◆ **Work to complete**: A single number is wanted: how many lines of the data below include the string "agent"?

◆ **Supplied records**:
----------------------------------------
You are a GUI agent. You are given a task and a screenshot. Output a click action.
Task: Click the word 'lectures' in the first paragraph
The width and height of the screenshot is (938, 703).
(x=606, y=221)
----------------------------------------
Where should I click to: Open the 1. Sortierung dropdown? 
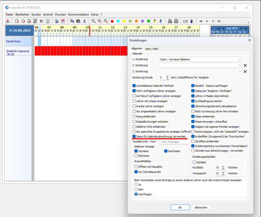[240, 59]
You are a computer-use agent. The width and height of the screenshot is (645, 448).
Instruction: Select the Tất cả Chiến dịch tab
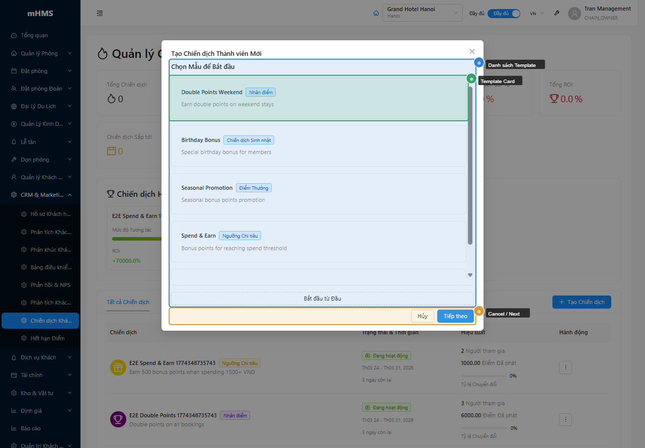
----------------------------------------
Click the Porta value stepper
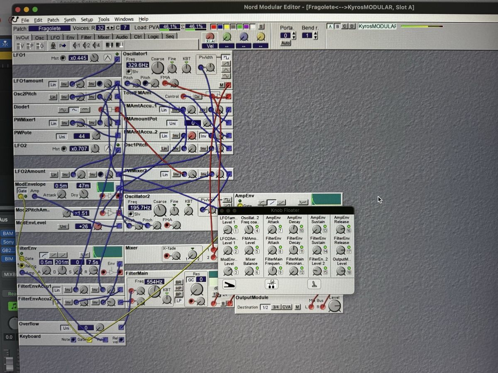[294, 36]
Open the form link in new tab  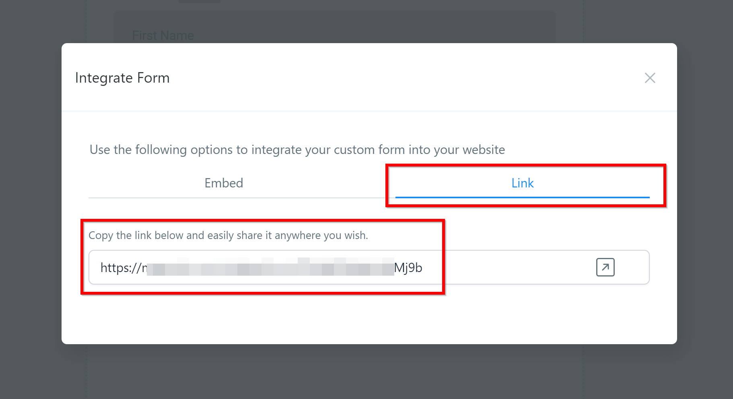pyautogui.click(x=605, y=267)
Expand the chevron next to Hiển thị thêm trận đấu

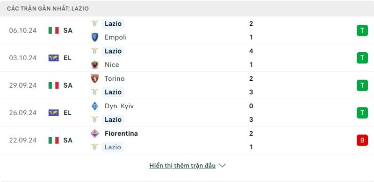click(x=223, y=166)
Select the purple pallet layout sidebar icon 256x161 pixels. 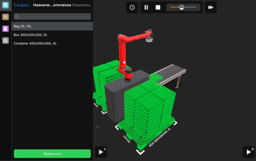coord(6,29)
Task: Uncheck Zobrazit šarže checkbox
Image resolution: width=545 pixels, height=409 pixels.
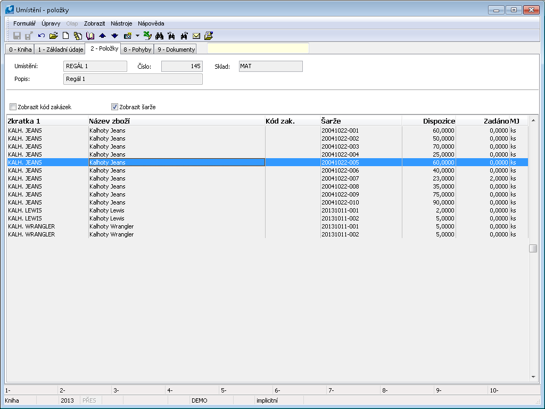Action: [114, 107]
----------------------------------------
◆ **Solution for this task**: 2